O fantasma parou, com a mão estendida para outra direção.

– A casa está lá, – exclamou Scrooge, por que me apontais para outro local?

O dedo do fantasma continuou inexoravelmente estendido.

Scrooge correu até à janela do seu escritório comercial, mas já não era o seu. A mobília tinha sido mudada, e sentado na poltrona achava-se um desconhecido.

O fantasma indicava sempre a mesma direção.

Scrooge foi ter com ele, e, perguntando a si mesmo onde poderia estar o seu próprio futuro, acompanhou o fantasma até o momento em que chegaram a uma grade de ferro, diante da qual se detiveram antes de entrar.

Era um cemitério. Ali, sem nenhuma dúvida, embaixo da terra, estaria aquele infeliz cujo nome lhe restava saber.

Que lugar pavoroso! Apertado entre capelas; cheio de sepulturas, invadido pelas ervas daninhas...

Oh, sim... Triste lugar!

Em pé no meio dos túmulos, o espírito designava-lhe um túmulo. Scrooge caminhou para ali a tremer.

Embora o aspecto do fantasma não tivesse mudado, Scrooge receava ver, em sua forma espectral, uma nova e terrível significação.

– Antes de aproximar-me desta pedra que me apontais, – disse ele, – respondei, Espírito, à minha pergunta: Estas imagens representam o que deve ou o que poderia acontecer?

O fantasma continuava a indicar o túmulo perto do qual se achava.

–A conduta de um homem pode fazer prever o seu fim, – disse Scrooge, – mas se ele muda de vida, também o seu fim não será modificado? Dizei-me se assim é que devo entender tudo o que me tendes mostrado.

O espírito continuou imóvel.

Então, continuando a tremer, Scrooge inclinou-se para diante. Guiado pelo dedo sempre estendido do fantasma, leu sobre a lápide desta sepultura abandonada o seu próprio nome: Ebenezer Scrooge.

– Então, era eu o homem estendido sobre o leito?

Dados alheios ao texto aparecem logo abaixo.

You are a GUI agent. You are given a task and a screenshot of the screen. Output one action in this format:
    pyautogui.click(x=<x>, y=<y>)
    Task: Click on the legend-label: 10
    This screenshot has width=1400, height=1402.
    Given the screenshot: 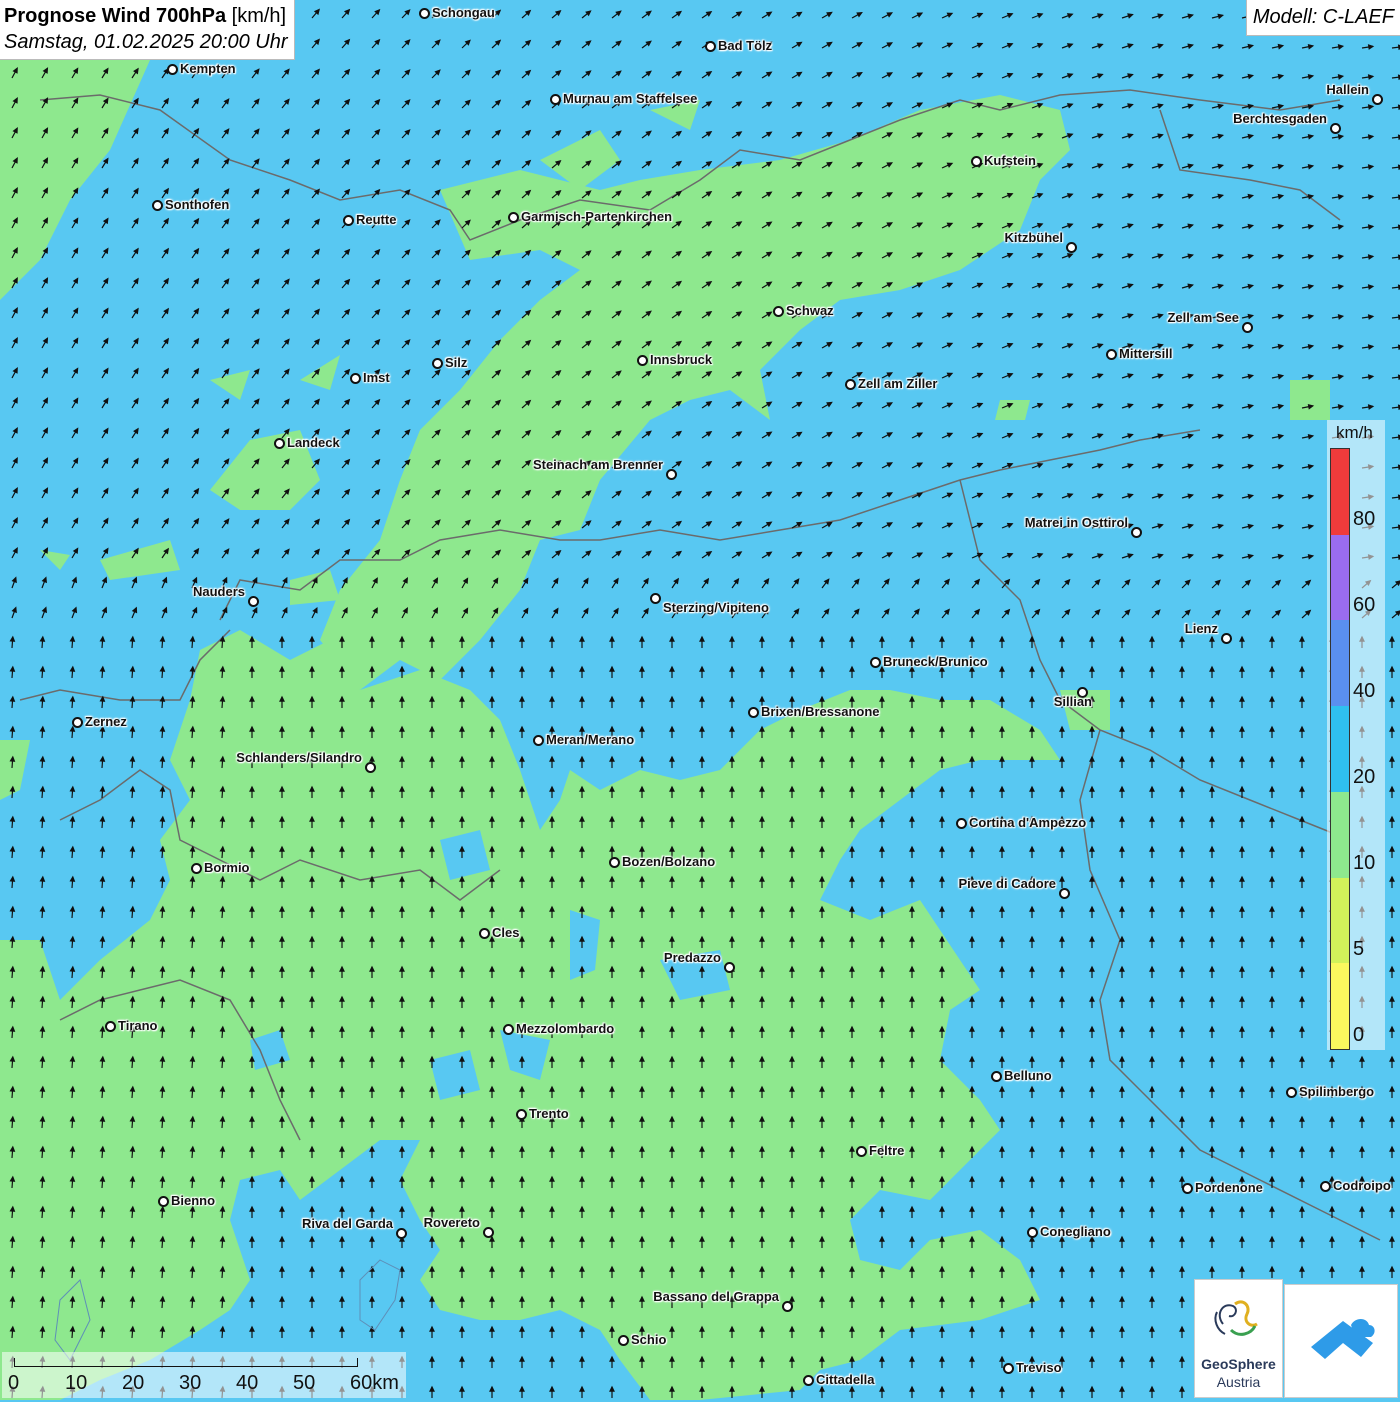 What is the action you would take?
    pyautogui.click(x=1364, y=864)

O dedo que apontava a inscrição dirigiu-se para Scrooge, depois voltou ao túmulo.

– Não, não, Espírito! Por piedade! Isso não!...

O dedo continuou imóvel.

– Espírito, exclamou Scrooge, agarrando-se ao seu manto, ouvi-me! Não sou mais o homem que fui. Já não serei o homem que teria sido sem a vossa intervenção. Por que mostrar-me todas estas coisas, se toda esperança está perdida para mim?

Pela primeira vez a mão pareceu estremecer.

– Bom Espírito, – prosseguiu, prostrando-se por terra diante dele, eu sei que no fundo de vós mesmo tendes compaixão de mim. Dizei-me que, reformando minha vida, poderei transformar estas imagens que me mostrastes.

A mão pareceu ter um gesto de benevolência.

– Honrarei o Natal com todas as veras de minha alma e prometo guardar o vosso espírito durante todo o ano. Viverei no presente, no passado e no futuro. A lembrança dos três Espíritos do Natal me ajudará a transformar-me, e eu jamais serei surdo às lições que me ensinaram. Oh! dizei-me que posso apagar o nome escrito sobre esta lápide!

Em sua angústia, Scrooge tomou a mão do espectro. Este tentou desvencilhar-se, mas Scrooge a reteve com uma pressão de súplica. Mais forte que ele, porém, o fantasma o repeliu.

Então, como Scrooge erguesse as mãos numa suprema prece, viu que uma alteração se estava produzindo na forma do fantasma, que se retraiu, diminuiu, e finalmente se transformou numa das colunas da cama.